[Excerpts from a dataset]
"""
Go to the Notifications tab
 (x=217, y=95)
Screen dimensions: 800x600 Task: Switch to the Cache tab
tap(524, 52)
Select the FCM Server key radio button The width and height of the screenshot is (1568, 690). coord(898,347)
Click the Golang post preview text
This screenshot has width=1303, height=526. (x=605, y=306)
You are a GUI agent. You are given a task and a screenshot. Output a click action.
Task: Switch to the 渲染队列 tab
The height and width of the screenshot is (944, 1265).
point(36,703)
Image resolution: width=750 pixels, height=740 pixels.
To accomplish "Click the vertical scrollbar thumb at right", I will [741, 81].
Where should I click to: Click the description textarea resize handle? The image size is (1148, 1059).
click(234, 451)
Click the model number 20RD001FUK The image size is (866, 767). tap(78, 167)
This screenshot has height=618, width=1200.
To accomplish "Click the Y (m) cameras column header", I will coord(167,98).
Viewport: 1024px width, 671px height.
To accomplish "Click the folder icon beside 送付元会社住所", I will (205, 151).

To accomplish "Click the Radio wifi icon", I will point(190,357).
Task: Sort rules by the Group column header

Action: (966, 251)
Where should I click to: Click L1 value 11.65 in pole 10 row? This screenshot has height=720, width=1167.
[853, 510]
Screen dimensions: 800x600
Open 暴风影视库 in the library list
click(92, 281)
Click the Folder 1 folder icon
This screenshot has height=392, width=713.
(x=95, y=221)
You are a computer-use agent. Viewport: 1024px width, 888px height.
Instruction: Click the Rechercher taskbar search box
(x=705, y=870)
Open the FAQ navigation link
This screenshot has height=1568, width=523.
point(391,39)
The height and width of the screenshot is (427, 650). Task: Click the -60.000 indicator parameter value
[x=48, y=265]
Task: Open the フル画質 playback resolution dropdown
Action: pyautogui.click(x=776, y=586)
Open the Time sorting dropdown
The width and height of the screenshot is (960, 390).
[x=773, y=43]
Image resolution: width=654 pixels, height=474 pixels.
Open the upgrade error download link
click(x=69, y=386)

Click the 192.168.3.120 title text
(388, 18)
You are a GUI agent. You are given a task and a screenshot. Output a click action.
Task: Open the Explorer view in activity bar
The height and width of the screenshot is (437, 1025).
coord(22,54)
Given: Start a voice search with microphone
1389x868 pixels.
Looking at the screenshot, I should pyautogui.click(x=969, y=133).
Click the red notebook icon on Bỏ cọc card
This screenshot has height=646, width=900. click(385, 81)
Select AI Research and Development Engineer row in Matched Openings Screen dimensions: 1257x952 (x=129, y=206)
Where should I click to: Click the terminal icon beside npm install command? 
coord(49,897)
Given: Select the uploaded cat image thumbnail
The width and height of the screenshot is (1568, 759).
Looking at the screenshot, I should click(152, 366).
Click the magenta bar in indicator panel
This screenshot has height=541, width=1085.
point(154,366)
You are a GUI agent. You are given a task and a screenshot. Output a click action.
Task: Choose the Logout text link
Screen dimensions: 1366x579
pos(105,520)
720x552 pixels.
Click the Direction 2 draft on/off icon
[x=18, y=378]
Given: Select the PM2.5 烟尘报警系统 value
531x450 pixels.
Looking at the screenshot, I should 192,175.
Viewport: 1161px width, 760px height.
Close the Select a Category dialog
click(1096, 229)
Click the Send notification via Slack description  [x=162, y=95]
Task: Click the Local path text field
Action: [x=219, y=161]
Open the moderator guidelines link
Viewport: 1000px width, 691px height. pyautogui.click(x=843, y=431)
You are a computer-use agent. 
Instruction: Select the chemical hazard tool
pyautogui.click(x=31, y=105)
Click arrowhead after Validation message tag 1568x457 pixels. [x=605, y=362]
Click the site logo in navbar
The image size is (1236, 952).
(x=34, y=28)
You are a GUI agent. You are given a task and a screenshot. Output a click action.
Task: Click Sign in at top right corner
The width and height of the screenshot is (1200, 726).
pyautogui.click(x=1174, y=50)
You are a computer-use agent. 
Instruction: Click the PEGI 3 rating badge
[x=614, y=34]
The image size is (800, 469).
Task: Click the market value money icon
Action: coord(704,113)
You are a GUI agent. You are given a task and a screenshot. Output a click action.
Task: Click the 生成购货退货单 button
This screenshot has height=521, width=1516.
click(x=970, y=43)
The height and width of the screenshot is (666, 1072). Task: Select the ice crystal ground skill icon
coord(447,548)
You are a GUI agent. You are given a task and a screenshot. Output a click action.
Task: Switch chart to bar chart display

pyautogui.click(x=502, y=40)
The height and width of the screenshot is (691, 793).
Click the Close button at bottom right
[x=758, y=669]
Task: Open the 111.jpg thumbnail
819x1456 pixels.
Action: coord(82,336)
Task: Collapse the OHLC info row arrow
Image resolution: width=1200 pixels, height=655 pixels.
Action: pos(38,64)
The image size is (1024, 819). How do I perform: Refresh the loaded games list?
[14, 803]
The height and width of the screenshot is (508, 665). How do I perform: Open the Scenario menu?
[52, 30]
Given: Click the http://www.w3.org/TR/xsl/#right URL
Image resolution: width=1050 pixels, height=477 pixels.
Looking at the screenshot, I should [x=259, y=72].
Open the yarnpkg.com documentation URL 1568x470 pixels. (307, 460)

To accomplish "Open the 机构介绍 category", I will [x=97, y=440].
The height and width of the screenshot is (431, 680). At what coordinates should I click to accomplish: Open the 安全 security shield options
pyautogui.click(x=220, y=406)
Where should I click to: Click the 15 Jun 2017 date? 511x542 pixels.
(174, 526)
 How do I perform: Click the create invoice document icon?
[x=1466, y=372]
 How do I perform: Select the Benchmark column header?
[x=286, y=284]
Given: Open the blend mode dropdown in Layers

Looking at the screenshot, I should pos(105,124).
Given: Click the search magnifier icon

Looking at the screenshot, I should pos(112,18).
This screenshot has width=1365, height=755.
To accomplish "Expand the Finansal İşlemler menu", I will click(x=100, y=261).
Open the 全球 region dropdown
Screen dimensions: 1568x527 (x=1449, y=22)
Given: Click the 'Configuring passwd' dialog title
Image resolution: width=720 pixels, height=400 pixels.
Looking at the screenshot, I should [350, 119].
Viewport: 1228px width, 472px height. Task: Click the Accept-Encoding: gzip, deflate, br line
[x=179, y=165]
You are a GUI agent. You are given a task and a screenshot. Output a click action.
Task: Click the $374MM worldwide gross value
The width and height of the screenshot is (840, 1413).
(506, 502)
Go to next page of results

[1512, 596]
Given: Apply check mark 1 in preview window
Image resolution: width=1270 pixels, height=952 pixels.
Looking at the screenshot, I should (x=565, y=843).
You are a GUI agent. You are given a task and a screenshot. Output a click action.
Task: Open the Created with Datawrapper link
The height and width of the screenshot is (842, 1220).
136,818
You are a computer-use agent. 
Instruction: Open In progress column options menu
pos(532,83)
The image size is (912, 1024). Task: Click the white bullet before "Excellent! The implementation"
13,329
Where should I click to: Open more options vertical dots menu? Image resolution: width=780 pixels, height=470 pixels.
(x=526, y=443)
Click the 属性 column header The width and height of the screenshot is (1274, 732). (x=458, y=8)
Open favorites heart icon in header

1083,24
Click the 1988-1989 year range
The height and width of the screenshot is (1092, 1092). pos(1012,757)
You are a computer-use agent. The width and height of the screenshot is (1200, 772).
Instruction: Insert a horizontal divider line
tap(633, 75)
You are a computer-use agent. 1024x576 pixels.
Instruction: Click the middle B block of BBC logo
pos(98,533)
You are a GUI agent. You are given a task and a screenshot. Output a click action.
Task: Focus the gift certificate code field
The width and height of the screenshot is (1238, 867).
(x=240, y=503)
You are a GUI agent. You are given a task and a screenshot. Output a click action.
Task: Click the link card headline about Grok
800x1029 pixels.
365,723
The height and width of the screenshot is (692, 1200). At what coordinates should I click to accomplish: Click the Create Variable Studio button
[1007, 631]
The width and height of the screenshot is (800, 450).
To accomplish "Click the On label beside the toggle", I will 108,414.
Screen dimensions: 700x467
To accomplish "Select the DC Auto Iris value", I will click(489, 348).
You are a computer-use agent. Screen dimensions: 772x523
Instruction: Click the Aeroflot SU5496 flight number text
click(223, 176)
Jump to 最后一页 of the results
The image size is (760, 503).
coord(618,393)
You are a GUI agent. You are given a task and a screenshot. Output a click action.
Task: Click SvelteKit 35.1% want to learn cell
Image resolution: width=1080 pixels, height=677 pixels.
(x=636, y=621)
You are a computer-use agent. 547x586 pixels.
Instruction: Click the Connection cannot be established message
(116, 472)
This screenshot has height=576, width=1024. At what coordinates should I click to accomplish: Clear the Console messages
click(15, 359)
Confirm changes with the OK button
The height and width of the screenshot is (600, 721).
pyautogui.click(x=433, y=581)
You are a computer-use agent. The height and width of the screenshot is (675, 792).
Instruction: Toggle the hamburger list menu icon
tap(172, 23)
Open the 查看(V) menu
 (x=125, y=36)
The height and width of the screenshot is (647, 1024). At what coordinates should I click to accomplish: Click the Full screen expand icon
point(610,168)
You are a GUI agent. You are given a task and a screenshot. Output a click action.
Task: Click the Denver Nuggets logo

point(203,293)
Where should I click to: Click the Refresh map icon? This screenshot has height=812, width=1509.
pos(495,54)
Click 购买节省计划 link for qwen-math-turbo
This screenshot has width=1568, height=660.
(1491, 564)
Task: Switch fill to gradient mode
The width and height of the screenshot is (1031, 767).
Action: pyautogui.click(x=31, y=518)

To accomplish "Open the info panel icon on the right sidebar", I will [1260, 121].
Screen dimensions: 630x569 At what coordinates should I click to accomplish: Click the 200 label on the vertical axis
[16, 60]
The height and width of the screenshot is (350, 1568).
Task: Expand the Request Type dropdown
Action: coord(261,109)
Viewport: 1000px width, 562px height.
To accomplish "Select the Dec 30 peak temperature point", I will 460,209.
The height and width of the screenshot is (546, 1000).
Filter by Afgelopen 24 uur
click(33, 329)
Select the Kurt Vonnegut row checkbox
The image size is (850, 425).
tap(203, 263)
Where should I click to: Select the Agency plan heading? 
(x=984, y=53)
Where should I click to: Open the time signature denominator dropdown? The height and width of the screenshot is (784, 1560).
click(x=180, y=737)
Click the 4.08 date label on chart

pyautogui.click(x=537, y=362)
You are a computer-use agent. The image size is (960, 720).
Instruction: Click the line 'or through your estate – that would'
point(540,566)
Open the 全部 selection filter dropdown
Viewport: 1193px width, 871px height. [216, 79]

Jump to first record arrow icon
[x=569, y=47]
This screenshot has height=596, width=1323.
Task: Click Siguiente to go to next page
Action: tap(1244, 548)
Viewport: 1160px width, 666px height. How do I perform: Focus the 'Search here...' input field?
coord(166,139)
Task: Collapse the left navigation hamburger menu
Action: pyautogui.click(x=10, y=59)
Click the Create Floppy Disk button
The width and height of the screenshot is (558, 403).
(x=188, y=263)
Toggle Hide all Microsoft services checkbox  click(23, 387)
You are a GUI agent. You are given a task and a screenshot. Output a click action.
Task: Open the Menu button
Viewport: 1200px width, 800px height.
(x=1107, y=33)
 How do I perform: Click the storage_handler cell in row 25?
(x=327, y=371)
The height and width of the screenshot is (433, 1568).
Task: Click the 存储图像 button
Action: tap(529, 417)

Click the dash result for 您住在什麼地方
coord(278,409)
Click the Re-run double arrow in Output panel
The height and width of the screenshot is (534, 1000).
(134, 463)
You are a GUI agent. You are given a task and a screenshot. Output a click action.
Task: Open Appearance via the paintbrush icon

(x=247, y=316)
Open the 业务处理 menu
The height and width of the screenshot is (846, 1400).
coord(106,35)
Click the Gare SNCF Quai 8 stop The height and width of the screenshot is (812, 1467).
"""
* Assignment *
Where a line in the records above contains the string "info", return that line.

* Completed task *
Task: Collapse the OHLC info row arrow
To accomplish "Open the info panel icon on the right sidebar", I will [1260, 121].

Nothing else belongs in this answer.